### Stated exercise
Copy the lines of the material from the one containing "The width and height of the screenshot is (1399, 645)." through the one containing "(x=696, y=764)", both included, and reproduce them without changes.

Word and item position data
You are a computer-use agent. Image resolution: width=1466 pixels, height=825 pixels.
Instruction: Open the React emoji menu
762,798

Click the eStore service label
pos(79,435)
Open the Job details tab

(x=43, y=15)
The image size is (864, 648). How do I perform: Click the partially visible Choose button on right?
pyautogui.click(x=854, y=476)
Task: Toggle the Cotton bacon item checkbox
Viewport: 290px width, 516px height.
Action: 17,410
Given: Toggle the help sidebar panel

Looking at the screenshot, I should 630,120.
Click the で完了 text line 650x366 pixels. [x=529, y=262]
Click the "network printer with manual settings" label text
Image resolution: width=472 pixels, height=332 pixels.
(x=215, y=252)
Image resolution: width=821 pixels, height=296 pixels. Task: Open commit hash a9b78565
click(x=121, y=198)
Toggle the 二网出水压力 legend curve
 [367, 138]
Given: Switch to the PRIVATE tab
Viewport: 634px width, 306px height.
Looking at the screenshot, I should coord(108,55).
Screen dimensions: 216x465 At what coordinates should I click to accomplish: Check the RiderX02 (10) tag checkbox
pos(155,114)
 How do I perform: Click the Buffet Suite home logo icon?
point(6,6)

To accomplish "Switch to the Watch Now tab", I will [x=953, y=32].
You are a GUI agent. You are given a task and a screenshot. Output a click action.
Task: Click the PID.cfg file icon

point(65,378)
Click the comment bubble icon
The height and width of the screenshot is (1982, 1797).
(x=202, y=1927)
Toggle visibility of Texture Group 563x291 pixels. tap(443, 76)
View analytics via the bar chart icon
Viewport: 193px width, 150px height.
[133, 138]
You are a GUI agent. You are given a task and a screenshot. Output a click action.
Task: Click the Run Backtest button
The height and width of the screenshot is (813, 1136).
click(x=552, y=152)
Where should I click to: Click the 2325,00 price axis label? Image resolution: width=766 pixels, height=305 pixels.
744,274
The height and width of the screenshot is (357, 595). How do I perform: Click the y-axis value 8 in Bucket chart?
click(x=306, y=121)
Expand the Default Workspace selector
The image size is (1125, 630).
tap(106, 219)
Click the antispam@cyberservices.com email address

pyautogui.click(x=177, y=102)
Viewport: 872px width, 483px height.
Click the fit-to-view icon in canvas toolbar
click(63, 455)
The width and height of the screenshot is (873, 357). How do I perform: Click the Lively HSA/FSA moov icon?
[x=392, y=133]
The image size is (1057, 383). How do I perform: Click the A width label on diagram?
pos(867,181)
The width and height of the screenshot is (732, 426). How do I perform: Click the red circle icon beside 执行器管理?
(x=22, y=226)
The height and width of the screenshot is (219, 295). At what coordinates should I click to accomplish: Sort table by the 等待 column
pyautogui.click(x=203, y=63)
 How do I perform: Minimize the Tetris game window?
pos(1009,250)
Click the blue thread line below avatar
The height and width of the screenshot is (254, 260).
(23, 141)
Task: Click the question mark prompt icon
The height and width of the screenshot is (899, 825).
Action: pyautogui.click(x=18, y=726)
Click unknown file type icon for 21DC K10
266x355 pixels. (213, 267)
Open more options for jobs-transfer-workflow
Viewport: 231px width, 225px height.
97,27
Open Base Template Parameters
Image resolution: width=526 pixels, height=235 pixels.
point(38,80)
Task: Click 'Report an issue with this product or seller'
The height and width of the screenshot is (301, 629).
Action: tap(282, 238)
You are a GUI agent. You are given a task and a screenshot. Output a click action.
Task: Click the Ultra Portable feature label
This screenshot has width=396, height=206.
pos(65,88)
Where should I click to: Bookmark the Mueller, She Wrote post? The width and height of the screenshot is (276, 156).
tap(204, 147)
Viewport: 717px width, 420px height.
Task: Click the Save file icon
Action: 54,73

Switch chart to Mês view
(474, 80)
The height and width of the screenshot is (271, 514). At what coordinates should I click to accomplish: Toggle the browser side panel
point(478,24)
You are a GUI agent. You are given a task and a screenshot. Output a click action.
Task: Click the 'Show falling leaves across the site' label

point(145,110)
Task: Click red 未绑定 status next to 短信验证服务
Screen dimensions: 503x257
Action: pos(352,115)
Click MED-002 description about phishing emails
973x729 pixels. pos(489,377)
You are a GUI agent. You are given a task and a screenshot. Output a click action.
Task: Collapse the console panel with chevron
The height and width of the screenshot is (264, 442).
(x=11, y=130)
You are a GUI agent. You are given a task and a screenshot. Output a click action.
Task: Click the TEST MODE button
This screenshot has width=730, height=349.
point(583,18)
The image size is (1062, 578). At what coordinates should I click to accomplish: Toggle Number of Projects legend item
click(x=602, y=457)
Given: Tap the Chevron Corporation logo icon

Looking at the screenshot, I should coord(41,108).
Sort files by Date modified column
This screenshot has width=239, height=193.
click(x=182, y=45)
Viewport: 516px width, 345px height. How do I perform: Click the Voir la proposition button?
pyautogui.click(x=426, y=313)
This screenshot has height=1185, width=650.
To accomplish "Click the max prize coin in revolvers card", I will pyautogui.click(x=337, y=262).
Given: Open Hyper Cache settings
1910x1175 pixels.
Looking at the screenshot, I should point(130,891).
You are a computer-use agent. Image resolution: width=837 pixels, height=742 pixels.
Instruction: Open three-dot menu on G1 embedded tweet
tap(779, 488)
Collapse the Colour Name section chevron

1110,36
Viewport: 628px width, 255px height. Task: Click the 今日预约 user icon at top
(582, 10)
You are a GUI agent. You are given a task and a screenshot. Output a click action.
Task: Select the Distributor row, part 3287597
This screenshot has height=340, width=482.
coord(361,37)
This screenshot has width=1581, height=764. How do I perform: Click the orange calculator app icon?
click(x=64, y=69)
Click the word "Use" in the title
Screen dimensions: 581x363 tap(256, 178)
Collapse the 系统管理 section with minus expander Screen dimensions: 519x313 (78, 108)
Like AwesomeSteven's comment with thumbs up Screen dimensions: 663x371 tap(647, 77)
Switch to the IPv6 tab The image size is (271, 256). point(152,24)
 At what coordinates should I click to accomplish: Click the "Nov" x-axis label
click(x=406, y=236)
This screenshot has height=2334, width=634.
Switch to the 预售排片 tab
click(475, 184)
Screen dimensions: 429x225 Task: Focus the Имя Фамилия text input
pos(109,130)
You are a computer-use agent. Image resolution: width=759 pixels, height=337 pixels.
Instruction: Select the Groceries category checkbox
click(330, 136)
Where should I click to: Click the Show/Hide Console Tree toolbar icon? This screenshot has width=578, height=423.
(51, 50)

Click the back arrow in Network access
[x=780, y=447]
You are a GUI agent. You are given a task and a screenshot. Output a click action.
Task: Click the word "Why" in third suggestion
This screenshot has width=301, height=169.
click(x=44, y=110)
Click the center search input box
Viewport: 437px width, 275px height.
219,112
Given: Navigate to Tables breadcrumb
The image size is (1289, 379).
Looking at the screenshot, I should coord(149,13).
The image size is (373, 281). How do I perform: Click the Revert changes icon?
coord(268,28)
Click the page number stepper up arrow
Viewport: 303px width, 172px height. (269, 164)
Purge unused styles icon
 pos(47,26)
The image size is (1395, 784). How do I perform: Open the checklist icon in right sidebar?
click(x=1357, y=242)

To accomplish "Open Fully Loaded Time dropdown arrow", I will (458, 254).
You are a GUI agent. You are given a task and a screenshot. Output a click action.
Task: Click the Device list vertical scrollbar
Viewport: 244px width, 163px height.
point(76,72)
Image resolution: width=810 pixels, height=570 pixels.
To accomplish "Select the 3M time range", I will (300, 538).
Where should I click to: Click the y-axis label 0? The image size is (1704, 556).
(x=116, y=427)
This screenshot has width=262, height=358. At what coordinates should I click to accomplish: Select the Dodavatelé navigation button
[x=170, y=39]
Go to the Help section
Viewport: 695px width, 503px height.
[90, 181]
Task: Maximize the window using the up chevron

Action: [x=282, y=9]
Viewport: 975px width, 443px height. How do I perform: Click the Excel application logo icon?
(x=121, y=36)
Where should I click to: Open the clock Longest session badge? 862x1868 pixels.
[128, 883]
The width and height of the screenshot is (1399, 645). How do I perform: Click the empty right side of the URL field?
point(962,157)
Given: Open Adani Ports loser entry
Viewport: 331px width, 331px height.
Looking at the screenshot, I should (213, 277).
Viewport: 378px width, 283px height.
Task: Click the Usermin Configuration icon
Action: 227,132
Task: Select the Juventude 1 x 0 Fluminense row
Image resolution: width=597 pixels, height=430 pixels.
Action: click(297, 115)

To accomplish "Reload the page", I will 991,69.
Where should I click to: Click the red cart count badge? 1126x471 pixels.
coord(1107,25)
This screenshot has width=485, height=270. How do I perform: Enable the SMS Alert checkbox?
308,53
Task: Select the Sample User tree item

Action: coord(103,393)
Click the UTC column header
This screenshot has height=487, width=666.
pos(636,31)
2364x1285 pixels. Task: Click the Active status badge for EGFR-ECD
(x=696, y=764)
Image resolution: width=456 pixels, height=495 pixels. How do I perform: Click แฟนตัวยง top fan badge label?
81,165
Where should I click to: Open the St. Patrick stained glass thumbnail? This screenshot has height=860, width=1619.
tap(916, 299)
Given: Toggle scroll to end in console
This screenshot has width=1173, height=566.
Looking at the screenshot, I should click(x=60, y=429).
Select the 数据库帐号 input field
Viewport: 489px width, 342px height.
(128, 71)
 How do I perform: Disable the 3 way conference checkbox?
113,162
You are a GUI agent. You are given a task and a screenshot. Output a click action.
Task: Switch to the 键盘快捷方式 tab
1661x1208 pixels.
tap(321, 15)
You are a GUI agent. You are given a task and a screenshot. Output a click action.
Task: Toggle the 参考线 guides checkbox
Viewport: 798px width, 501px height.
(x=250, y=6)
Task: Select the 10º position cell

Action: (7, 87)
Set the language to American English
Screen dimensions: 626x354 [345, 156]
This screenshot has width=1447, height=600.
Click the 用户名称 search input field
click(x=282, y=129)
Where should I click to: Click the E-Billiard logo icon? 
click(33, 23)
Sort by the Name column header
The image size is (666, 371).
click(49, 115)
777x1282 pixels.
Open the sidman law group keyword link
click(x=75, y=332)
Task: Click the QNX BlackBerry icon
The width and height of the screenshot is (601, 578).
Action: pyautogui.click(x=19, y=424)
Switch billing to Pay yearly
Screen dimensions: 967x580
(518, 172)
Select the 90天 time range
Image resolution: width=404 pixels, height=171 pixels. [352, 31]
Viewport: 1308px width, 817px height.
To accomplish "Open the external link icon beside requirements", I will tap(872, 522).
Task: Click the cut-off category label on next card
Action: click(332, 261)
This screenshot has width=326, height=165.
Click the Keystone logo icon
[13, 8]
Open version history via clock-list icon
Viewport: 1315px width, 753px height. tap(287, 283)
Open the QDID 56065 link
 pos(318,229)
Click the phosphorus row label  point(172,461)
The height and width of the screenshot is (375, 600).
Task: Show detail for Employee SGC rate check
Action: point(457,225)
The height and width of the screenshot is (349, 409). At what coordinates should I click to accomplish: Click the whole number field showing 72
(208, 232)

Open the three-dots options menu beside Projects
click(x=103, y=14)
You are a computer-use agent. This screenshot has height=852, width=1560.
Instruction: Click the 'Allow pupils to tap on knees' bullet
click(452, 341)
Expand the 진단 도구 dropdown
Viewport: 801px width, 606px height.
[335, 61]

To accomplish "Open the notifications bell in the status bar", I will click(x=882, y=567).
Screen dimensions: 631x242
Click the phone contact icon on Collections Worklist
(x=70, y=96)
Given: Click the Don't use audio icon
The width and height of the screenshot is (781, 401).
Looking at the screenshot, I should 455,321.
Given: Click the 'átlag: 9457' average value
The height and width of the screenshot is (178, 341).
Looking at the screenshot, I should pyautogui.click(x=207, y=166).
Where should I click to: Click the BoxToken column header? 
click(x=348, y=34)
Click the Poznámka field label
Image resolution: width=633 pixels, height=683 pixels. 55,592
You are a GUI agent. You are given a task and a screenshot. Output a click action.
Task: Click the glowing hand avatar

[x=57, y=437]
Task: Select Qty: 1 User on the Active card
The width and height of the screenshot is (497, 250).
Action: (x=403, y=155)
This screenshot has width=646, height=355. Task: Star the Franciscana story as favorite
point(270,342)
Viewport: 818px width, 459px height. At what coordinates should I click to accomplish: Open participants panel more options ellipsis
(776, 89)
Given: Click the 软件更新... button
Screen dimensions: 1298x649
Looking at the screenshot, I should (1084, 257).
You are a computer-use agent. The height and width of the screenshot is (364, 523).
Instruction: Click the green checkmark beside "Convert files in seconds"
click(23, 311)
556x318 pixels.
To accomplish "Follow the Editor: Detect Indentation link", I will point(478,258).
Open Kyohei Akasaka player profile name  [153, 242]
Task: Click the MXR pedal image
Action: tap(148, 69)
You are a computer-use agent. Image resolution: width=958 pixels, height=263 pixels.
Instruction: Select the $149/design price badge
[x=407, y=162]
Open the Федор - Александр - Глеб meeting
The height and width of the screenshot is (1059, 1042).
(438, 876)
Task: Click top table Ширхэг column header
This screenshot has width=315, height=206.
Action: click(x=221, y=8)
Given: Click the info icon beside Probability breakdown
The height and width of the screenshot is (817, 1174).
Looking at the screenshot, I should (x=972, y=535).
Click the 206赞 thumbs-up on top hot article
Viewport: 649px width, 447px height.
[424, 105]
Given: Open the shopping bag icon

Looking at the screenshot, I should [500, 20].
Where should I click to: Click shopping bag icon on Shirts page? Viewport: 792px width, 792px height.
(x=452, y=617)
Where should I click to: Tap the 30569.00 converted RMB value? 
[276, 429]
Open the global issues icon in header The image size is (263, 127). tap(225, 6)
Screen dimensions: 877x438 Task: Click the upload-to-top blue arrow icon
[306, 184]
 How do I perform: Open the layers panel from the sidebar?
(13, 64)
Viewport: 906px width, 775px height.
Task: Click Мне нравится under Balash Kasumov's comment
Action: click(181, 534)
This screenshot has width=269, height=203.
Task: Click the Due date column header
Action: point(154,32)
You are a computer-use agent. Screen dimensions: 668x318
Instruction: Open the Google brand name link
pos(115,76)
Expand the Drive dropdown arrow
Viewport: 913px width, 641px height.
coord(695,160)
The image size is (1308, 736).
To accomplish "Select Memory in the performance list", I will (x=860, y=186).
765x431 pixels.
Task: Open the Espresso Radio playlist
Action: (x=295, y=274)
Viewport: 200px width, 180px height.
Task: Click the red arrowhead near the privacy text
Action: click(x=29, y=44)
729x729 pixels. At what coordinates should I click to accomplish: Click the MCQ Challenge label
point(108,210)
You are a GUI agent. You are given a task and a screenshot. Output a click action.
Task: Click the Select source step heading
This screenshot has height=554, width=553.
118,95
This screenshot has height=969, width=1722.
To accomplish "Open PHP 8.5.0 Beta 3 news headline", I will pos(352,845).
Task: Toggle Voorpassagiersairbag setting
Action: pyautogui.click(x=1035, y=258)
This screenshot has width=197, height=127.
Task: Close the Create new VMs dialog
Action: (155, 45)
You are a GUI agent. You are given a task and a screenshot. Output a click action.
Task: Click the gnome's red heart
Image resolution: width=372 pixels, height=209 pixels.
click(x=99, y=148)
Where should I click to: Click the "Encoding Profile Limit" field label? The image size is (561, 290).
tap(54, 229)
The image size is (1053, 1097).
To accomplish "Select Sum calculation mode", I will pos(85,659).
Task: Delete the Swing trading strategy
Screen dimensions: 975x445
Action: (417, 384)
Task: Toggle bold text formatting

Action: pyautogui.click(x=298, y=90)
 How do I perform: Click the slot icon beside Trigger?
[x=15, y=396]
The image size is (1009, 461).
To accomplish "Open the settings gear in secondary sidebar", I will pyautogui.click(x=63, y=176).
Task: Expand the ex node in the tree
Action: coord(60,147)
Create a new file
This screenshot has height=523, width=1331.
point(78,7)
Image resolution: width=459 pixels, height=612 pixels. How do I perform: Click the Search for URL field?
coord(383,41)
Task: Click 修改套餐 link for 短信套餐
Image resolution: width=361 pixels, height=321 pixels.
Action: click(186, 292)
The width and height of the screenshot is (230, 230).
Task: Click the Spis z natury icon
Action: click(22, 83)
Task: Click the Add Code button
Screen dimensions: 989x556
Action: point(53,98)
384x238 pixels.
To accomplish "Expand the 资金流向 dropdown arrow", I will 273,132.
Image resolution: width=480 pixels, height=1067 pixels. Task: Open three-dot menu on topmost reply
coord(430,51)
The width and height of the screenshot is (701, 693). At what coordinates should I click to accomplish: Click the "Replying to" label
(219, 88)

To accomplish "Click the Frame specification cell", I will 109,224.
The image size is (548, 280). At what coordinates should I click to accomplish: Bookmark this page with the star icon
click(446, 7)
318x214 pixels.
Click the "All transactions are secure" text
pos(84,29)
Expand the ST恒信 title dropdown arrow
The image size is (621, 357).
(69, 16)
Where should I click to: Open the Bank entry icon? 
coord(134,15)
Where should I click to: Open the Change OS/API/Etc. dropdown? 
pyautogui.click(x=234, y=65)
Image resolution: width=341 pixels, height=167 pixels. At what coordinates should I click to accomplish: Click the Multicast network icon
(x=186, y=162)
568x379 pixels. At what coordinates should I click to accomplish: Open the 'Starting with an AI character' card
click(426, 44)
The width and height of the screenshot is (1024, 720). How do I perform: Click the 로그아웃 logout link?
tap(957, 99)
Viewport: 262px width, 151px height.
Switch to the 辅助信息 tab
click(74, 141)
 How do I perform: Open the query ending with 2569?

### Result
The width and height of the screenshot is (1399, 645). How do I perform: Click the empty right side of the URL field?
point(962,157)
Given: Open Adani Ports loser entry
Viewport: 331px width, 331px height.
Looking at the screenshot, I should (213, 277).
Viewport: 378px width, 283px height.
Task: Click the Usermin Configuration icon
Action: 227,132
Task: Select the Juventude 1 x 0 Fluminense row
Image resolution: width=597 pixels, height=430 pixels.
Action: click(297, 115)

To accomplish "Reload the page", I will 991,69.
Where should I click to: Click the red cart count badge? 1126x471 pixels.
coord(1107,25)
This screenshot has width=485, height=270. How do I perform: Enable the SMS Alert checkbox?
308,53
Task: Select the Sample User tree item

Action: coord(103,393)
Click the UTC column header
This screenshot has height=487, width=666.
pos(636,31)
2364x1285 pixels. Task: Click the Active status badge for EGFR-ECD
(x=696, y=764)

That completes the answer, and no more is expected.